(Records for the task begins)

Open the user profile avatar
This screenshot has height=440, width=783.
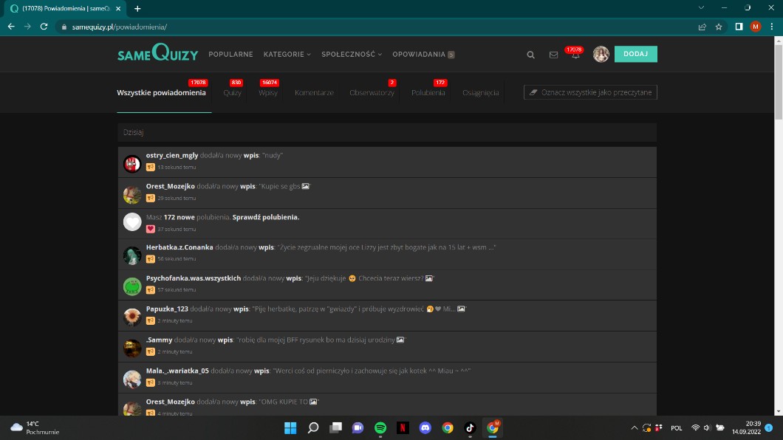tap(601, 54)
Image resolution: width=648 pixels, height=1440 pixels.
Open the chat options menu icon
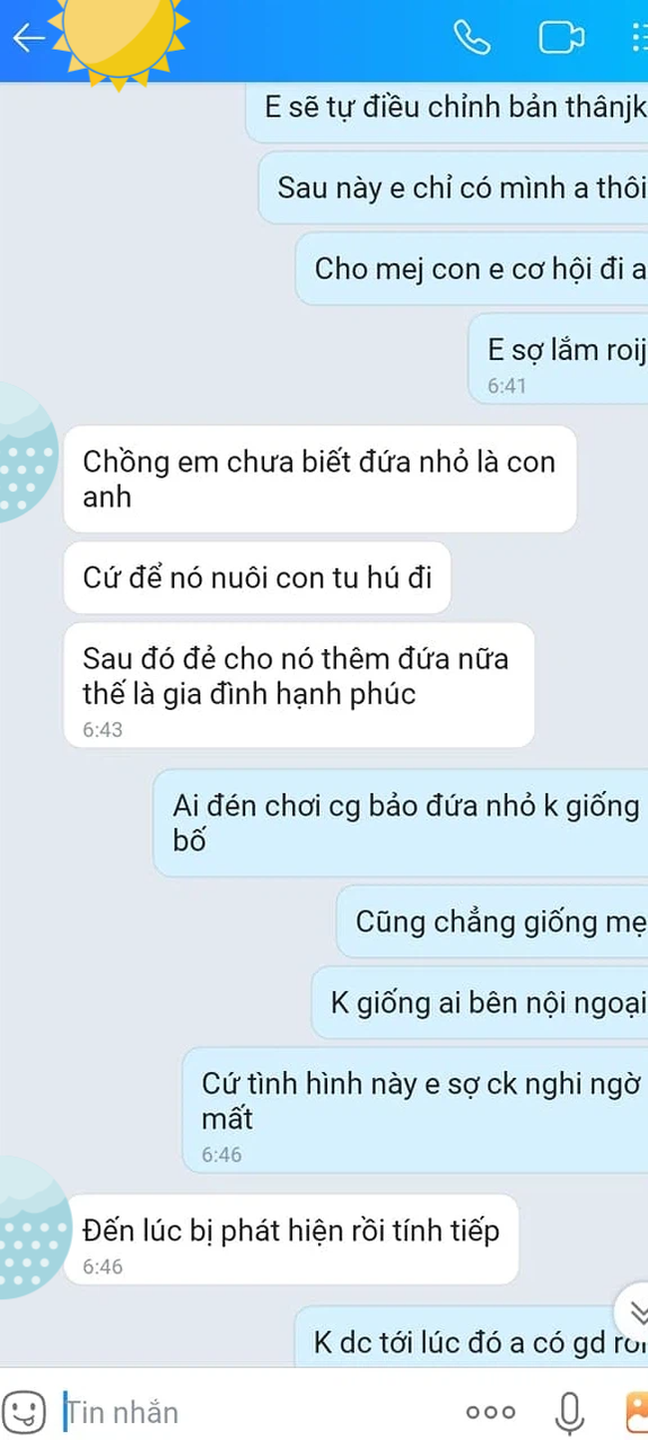pos(638,38)
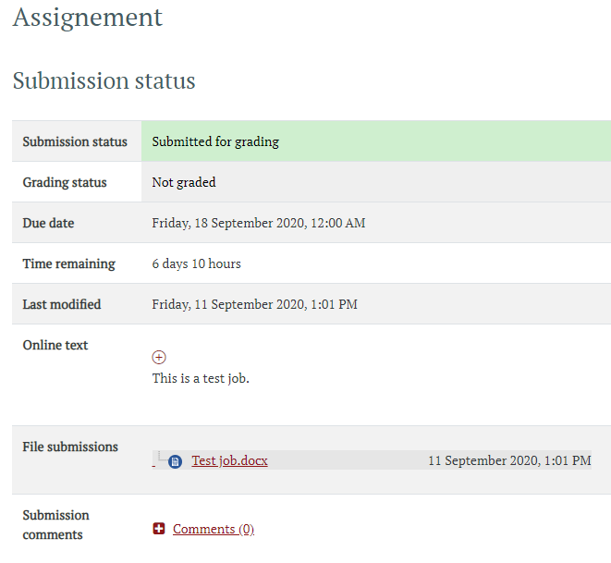Click the '6 days 10 hours' time remaining value
611x563 pixels.
pos(196,263)
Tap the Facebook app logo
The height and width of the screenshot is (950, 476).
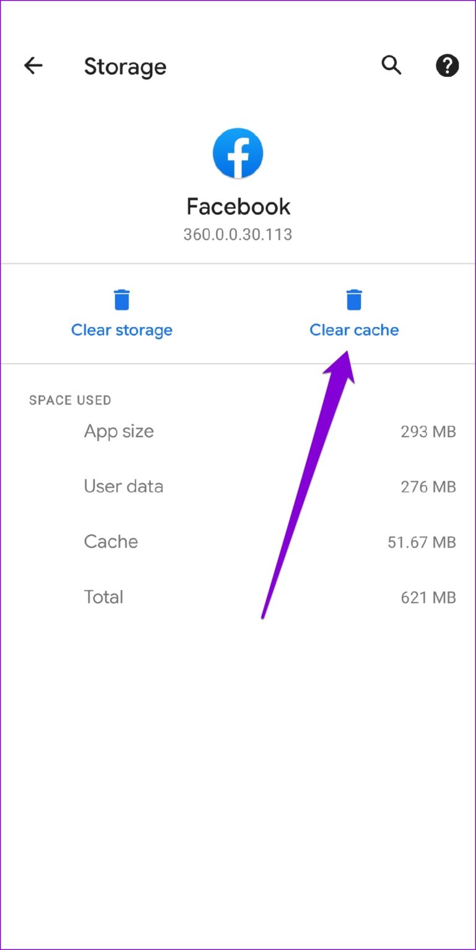238,153
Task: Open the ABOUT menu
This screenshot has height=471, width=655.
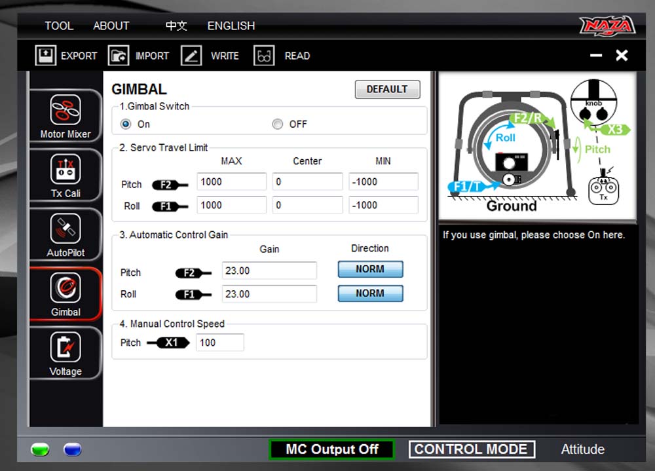Action: (111, 26)
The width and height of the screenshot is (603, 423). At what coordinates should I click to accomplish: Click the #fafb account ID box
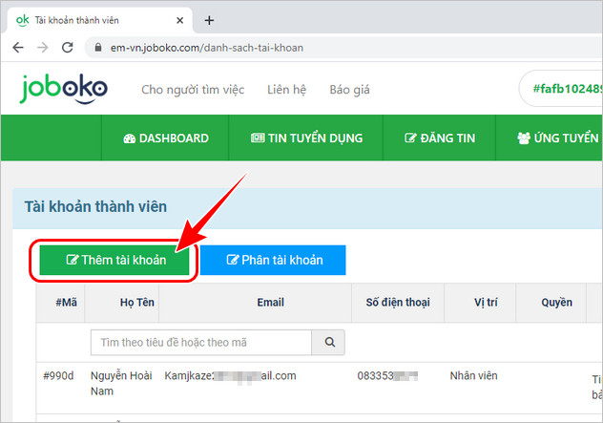click(x=563, y=90)
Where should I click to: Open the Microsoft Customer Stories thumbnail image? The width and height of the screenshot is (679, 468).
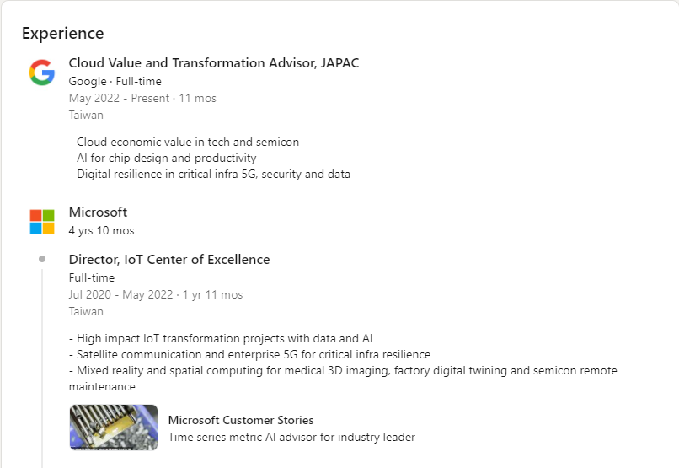114,428
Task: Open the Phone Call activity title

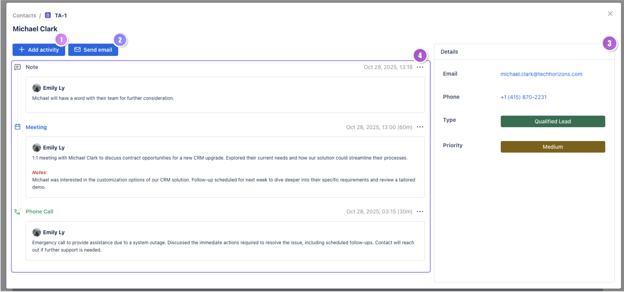Action: [x=39, y=212]
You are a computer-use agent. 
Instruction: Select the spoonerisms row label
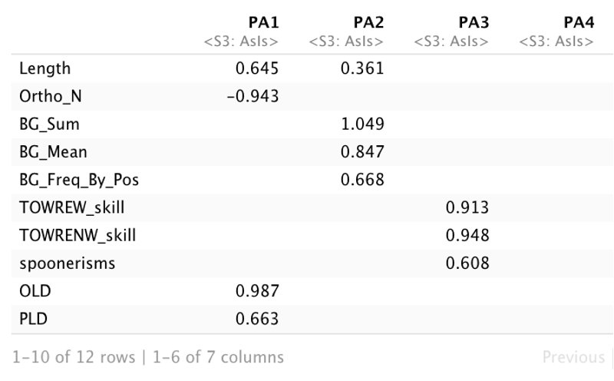click(68, 263)
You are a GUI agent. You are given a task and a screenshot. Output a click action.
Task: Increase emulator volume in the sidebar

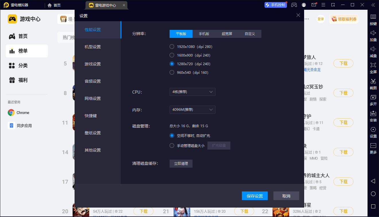point(373,36)
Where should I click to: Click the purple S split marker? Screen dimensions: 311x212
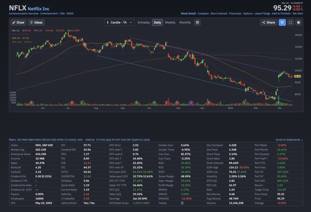coord(191,103)
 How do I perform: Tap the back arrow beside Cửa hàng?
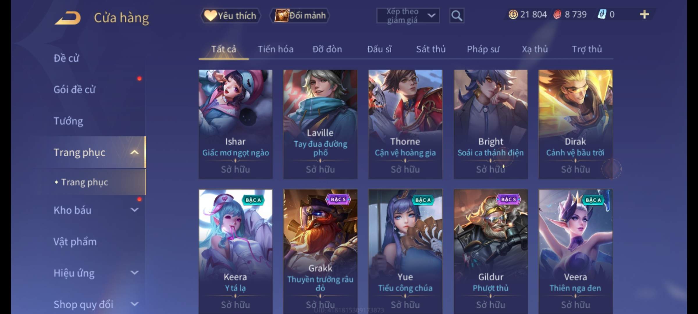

(Records for the task ends)

• **What you should do**: Without the pictures, restate all of the entries above verbatim.

• **Exercise solution**:
Open the user profile avatar
This screenshot has height=440, width=783.
tap(601, 54)
Image resolution: width=648 pixels, height=1440 pixels.
Open the chat options menu icon
pos(638,38)
Click the '6 days 10 hours' time remaining value
611x563 pixels.
pos(196,263)
Tap the Facebook app logo
The height and width of the screenshot is (950, 476).
238,153
Task: Open the ABOUT menu
This screenshot has height=471, width=655.
Action: (111, 26)
The width and height of the screenshot is (603, 423). At what coordinates should I click to accomplish: Click the #fafb account ID box
click(x=563, y=90)
Where should I click to: Open the Microsoft Customer Stories thumbnail image? The width and height of the screenshot is (679, 468).
114,428
Task: Open the Phone Call activity title

Action: [x=39, y=212]
You are a computer-use agent. 
Instruction: Select the spoonerisms row label
click(68, 263)
You are a GUI agent. You are given a task and a screenshot. Output a click action.
Task: Increase emulator volume in the sidebar

point(373,36)
Where should I click to: Click the purple S split marker? Screen dimensions: 311x212
coord(191,103)
 How do I perform: Tap the back arrow beside Cửa hàng?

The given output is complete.